Azure DevOps Pipeline Tutorial – Part 1: CI pipeline fundamentals

About

Azure DevOps Pipeline Tutorial – Part 1: CI pipeline fundamentals

In part one, of a two-part blog post, Penny Xuran Qian, Machine Learning Engineer at ABN AMRO, explains how to set up, implement and run your first CI pipeline on Azure DevOps. In part two (coming soon), Penny explains how to convert this pipeline into a reusable template and add more features. Read more below.

What is a CICD pipeline?

  • In software engineering, CI/CD or CICD generally refers to the combined practices of continuous integration and either continuous delivery or continuous deployment.

Continuous integration (CI) is the practice used by development teams to simplify the testing and building of code. CI helps to catch bugs or problems early in the development cycle, which makes them easier and faster to fix.

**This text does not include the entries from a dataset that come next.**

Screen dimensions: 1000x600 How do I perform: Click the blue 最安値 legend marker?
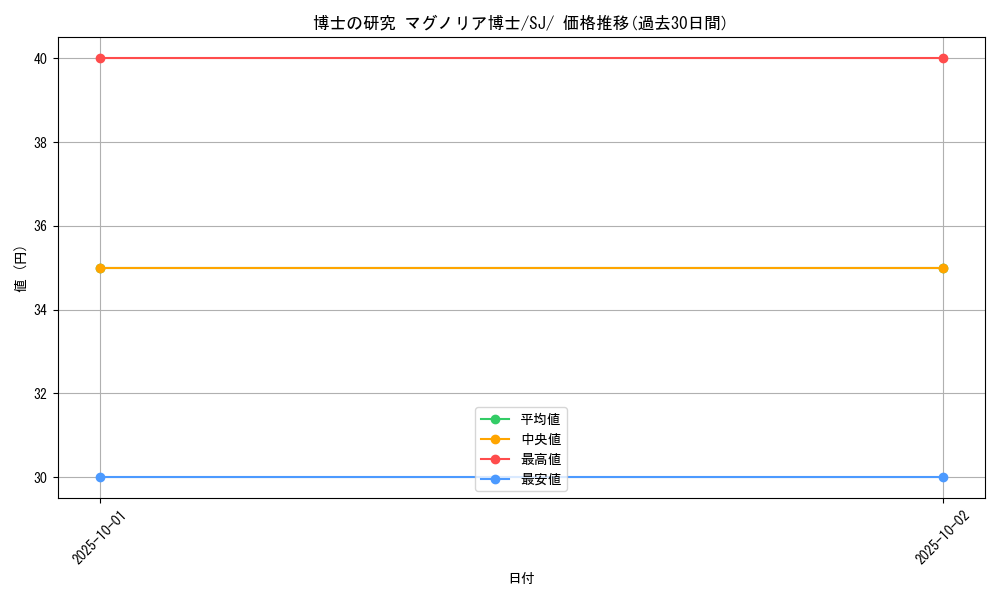(x=495, y=479)
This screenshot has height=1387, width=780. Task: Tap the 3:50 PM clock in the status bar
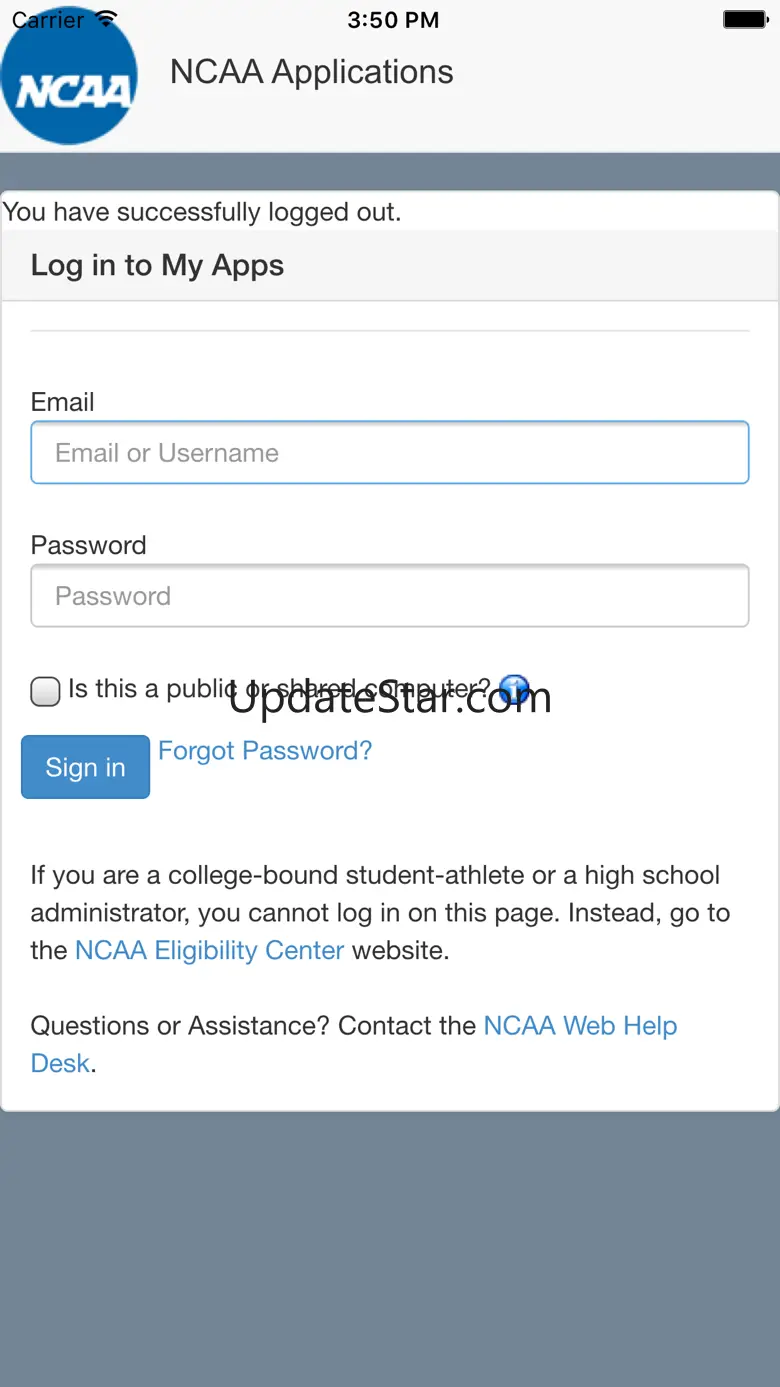[393, 20]
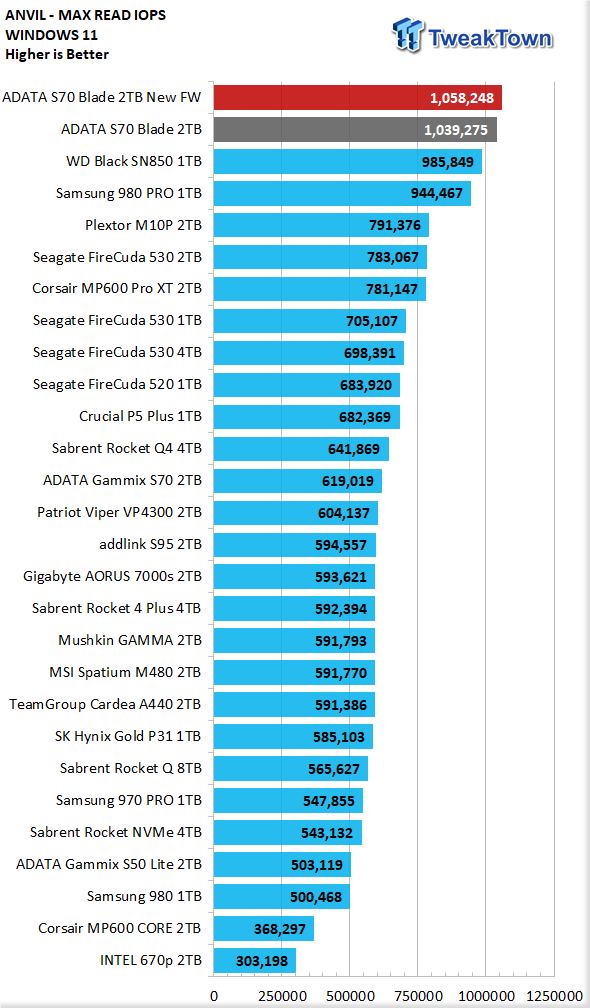Click the TweakTown brand text
Screen dimensions: 590x1008
point(490,38)
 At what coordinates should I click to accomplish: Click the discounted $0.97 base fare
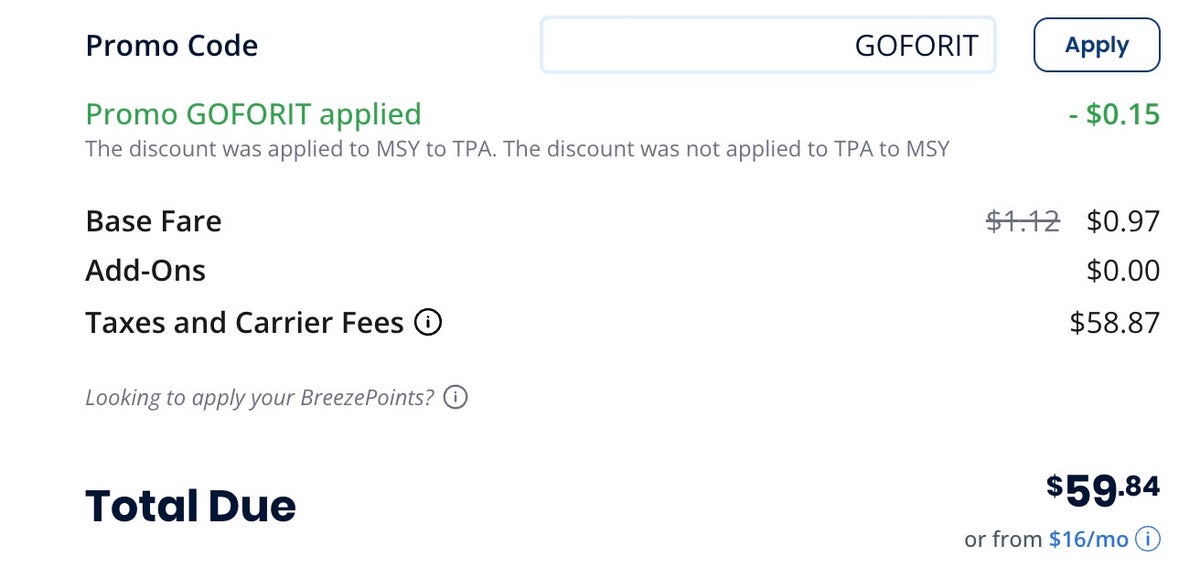point(1123,221)
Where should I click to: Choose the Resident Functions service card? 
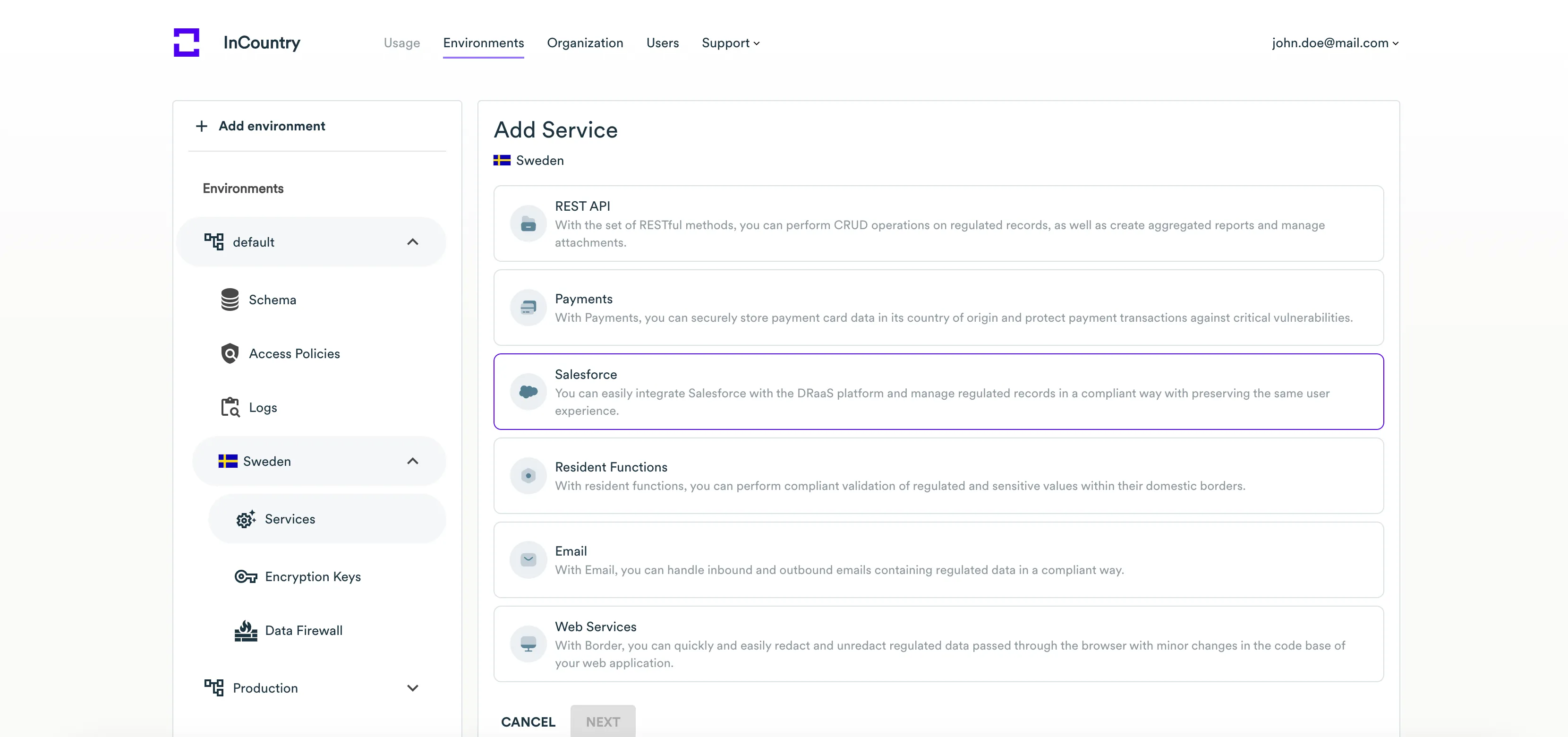point(938,476)
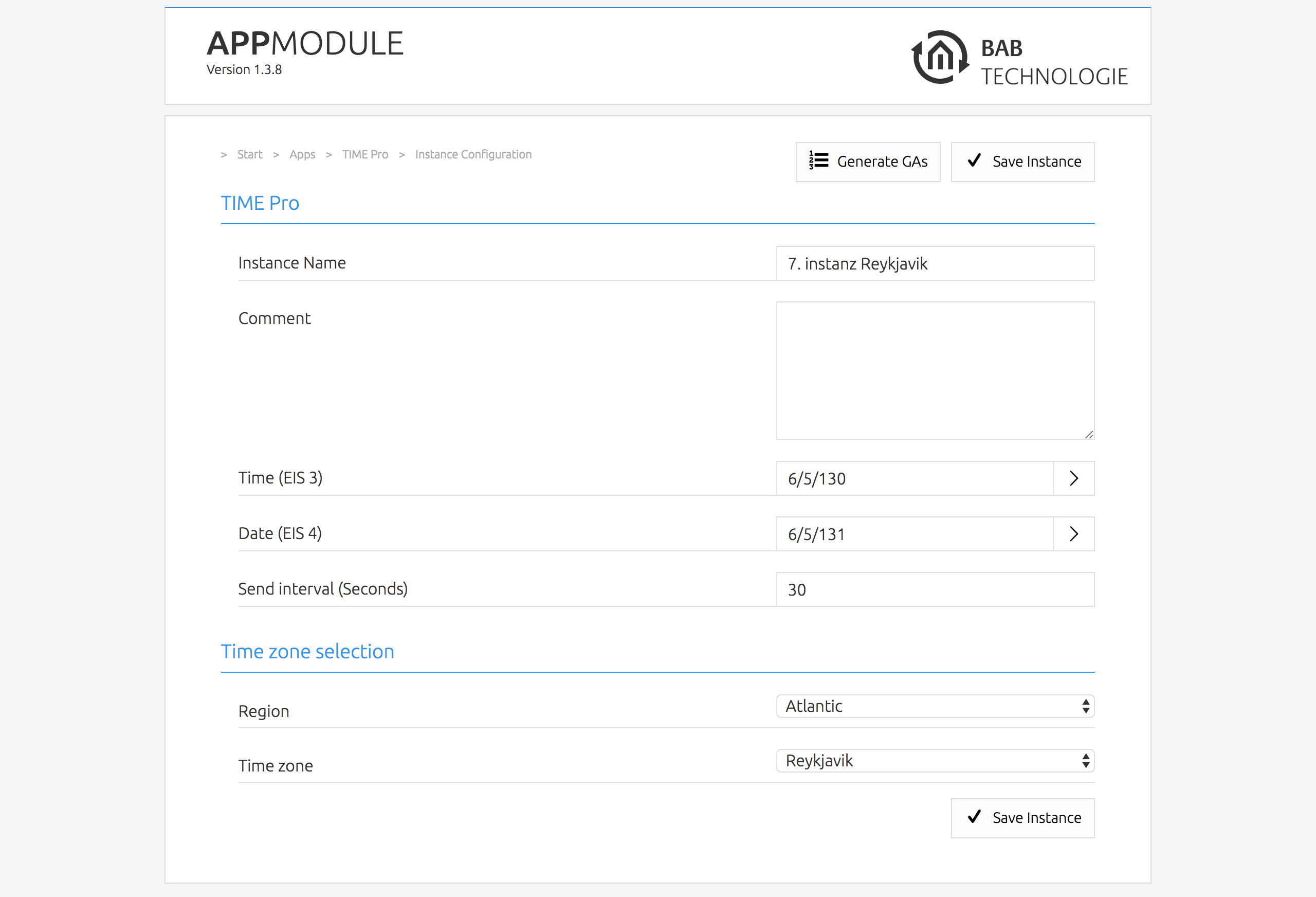Click the Region dropdown stepper arrows

point(1085,706)
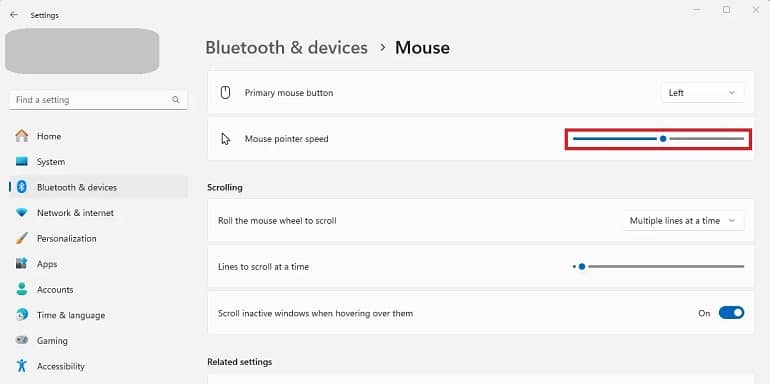This screenshot has width=770, height=384.
Task: Click the Gaming controller icon
Action: (22, 340)
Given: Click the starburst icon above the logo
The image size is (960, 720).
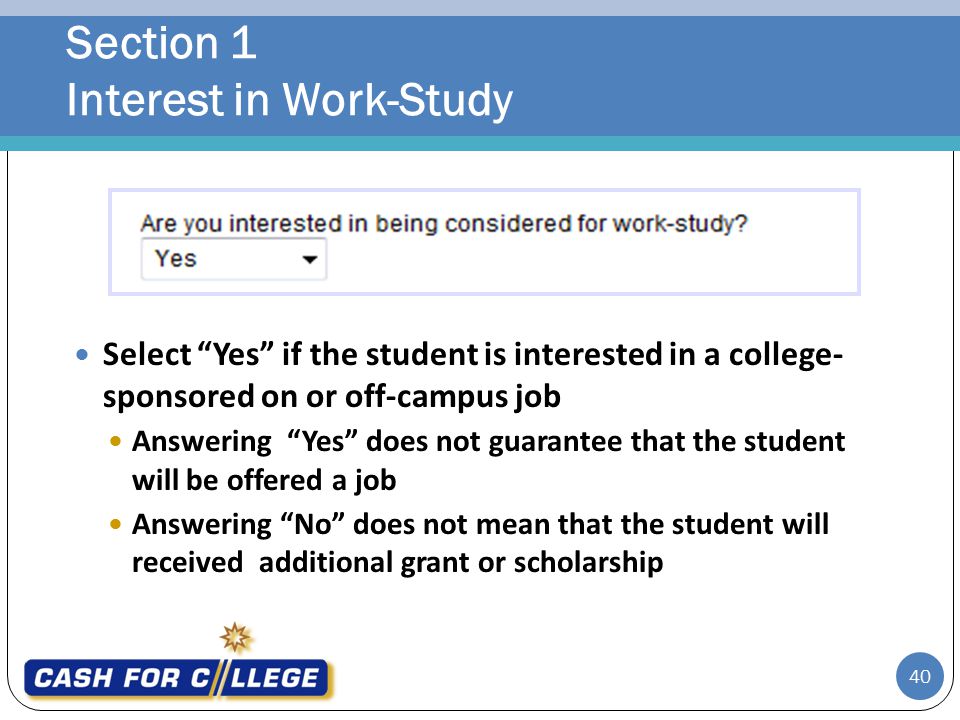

Continuous delivery (CD) is a process by which code is built, tested, and deployed to one or more test and production stages. Deploying and testing in multiple stages helps drive quality.

  • CI/CD bridges the gaps between development and operation activities and teams by enforcing automation in building, testing, and deployment of applications.
  • A CI/CD pipeline for Machine Learning model lifecycle can be like below:
Click here to view the source

Feature set

A CICD pipeline can consist of multiple components. To implement our CICD pipeline, we used Azure Pipelines as part of Azure DevOps Services.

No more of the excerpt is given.